Offering an expanded experiential content program in one large space, the Immersive Pavilion will be “a prime location” for attendees interested in immersive technology, SIGGRAPH 2018 Chair of Virtual, Augmented and Mixed Reality Pol Jeremias told StudioDaily. “We created one destination where people can go and find everything that has to do with AR and VR,” Jeremias told StudioDaily. “They won’t have to go around to different spaces to find out what’s new.
“At the same time, we wanted to give everyone showing an AR or VR project the opportunity to actually give a talk about how they built it. Connecting the talk with the physical experience is going to add a lot for attendees — the audience can hear the talk and then try the experience right there.”
Jeremias said attendees will also notice that immersive media’s presence at SIGGRAPH will be bigger than ever before.

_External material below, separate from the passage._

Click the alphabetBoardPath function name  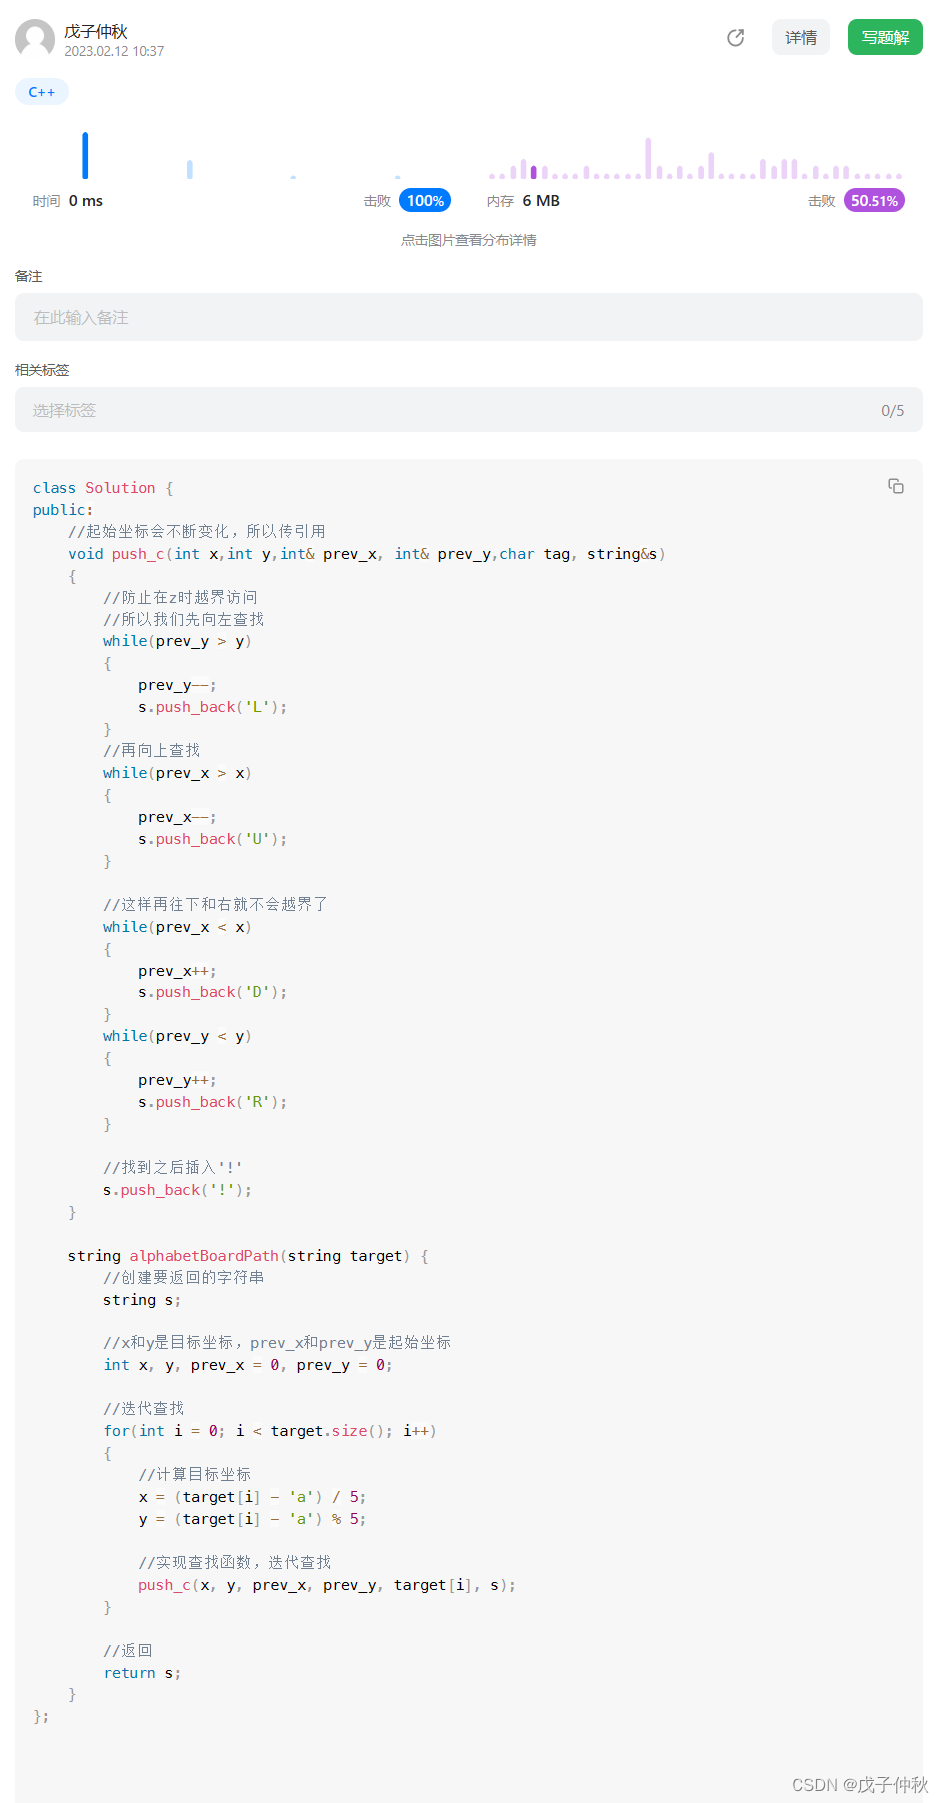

The entry to the Immersive Pavilion will feature the VR Museum, offering a look at how VR devices have evolved over recent decades. From there, showgoers can hit the VR Village, featuring immersive installations from the likes of Disney Animation, which is premiering its first VR film, “Cycles,” in Vancouver; Ikea, with its Ikea Immerse interior design application; and Pokemon Go developer Niantic, which is making multiplayer AR games.

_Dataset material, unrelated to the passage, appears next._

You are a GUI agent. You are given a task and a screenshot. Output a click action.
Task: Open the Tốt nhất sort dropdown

“Multiplayer is going to come very soon to consumer products,” Jeremias said. “I’m looking forward to seeing Niantic’s technology being shown at SIGGRAPH using off-the-shelf phones. That’s a natural progression for AR — you can experience it without having to go put a headset on.” Jeremias also cited a presentation from Square Enix, which has taken a stab at presenting manga in VR with its Tales of Wedding Rings VR experience.
Behind VR Village are the VR Theater, which holds about 30 people for passive storytelling experiences with Oculus Rift HMDs, and the retro-styled Vrcade, which will showcase more interactive narrative experiences on a combination of Oculus Rift and HTC Vive devices. “There will be 10 pods in the Vrcade where people can play and interact with room-scale experiences,” Jeremias said. “I’m really excited to see how people interact with them physically in Vancouver.”

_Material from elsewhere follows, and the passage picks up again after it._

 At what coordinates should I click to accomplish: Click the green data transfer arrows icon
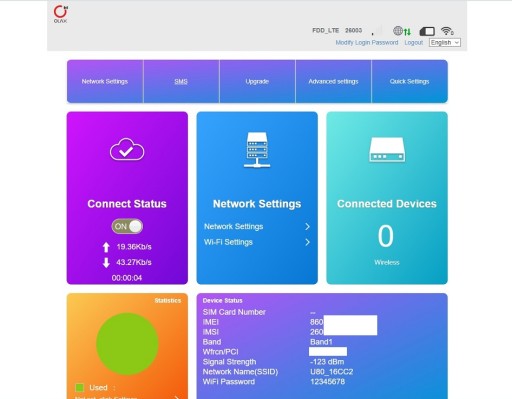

Asked about the balance between animated or 3D-rendered immersive experiences and 360-degree video, Jeremias said 360 video has its place in the VR landscape — but stressed that technology is evolving fast. “If you look at Google’s project about capturing light fields and showing then in VR, you start seeing something that has a little more depth than 360 video,” he said. “People get used to it really quickly, and you can believe it much more than a cube map.”
Although 3D-rendered environments can be finely detailed and carefully controlled, true photorealism remains a challenge — which leaves a continued opening for live-action video. “We’ll see more and more real video, but with depth and perception of how big or small an object is,” Jeremias predicted. “If you can generate all that in real time one day, that will be great. But real time in VR is very challenging, partly because of frame rates. Even a 30fps game today is not as photoreal as a capture of the world, and we have a long way to go. So 360 video is here to stay, and a lot of submissions in the VR Theater explore that medium.”
A list of featured VR, AR and MR experiences at the Immersive Pavilion is available on the SIGGRAPH website.